All plots use `theme_light()` styling and the ggplot2 default discrete colour palette
(`#F8766D`, `#00BA38`, `#619CFF`, ...) so output looks identical to the R package.

```python
lt.plotTrajectories(data)                          # Spaghetti plot
lt.plotTrajectories(model, facet=True)              # Faceted by cluster
lt.plotClusterTrajectories(model, ci=True)          # Mean + 95% CI ribbon
lt.plotClusterTrajectories(model, trajectories=True) # With individual overlay
lt.plotMetric(models)                               # Elbow / silhouette plot
lt.plotClassProportions(model)                      # Cluster size bar chart
lt.plotClassProbabilities(model)                    # Posterior histograms
```

**Backends:** Uses [plotnine](https://plotnine.readthedocs.io/) (ggplot2-like) when installed;
falls back to matplotlib otherwise.

#### Reproducing R `plot(kmlModel4)`

```python
from pathlib import Path
import pandas as pd
import latrend as lt
from plotnine import labs

# Example paths (repo-local)
repo = Path(".")
df = pd.read_csv(repo / "tests" / "data" / "latrend_data.csv").drop(
    columns=["Unnamed: 0"], errors="ignore"
)
assign = pd.read_csv(repo / "tests" / "data" / "kml_model4_assignments.csv")

# Build LCModel from fixed assignments
clusters = assign.set_index("Id")["Cluster"]
method = lt.LCMethod(id="Id", time="Time", outcome="Y", name="KML")
model = lt.LCModel(method=method, data=df[["Id", "Time", "Y"]], clusters=clusters)

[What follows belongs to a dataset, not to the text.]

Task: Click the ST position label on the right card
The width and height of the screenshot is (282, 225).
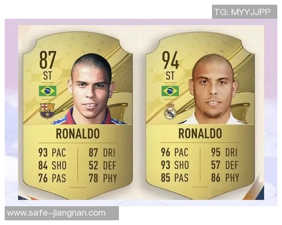Action: (170, 76)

# Equivalent of R's plot(kmlModel4): faceted assigned trajectories + black mean line
p = lt.plotClusterTrajectories(
    model,
    trajectories=True,
    backend="plotnine",
    figure_size=(7, 5.8),
    base_size=11,
)
p = p + labs(
    subtitle="Cluster trajectories for KML model with 4 clusters, along with the assigned trajectories."
)

p.save("docs/images/kml_model4_python_generated.png", dpi=150)
```

![R plot(kmlModel4) equivalent generated by this Python code](docs/images/kml_model4_python_generated.png)

### Data utilities

```python
lt.latrendData()                  # Built-in 200-trajectory dataset
lt.generateLongData(...)          # Custom synthetic data
lt.tsmatrix(data)                 # Long -> wide format
lt.tsframe(wide_matrix)           # Wide -> long format
lt.trajectories(method, data)     # Per-individual trajectory dict
```

### Reporting

```python
lt.lcModelReport(model, "output/")   # Markdown report + PNG plots
```

## Optional R backend

If you have R + the R package `latrend` installed, any missing `lcMethod*` constructor
is automatically delegated to R via rpy2:

```bash
pip install -e ".[r]"
```

```python
method = lt.lcMethodLcmmGMM(formula="Y ~ Time", nClusters=3)
model  = lt.latrendCluster(method, data)  # runs in R
```

## Project structure

```
latrend_py/
  src/latrend/
    __init__.py          # Public API
    core/                # LCMethod, LCModel, pipeline, matrix converters
    data/                # Data generation + built-in latrendData
    methods/             # lcMethodRandom, lcMethodKML, lcMethodLMKM, lcMethodFeatures, lcMethodR
    metrics/             # Silhouette score
    plots/               # All plotting functions + theme
    backends/            # rpy2-based R integration
    report.py            # Markdown report generator
  tests/
  .github/workflows/    # CI (Python 3.9-3.12)
```

## Running tests

```bash
pytest -q
```

## Contributing

See [CONTRIBUTING.md](CONTRIBUTING.md) for development setup and guidelines.

## Citation

If you use `latrend` (Python) in academic work, please cite this repository.
Citation metadata is provided in [CITATION.cff](CITATION.cff) (GitHub will expose this via "Cite this repository").

## License

GPL-2.0-or-later (aligned with the upstream R package).

## Acknowledgements

This package is a Python port of the [latrend](https://github.com/niekdt/latrend) R package
by Niek Den Teuling (Philips Research).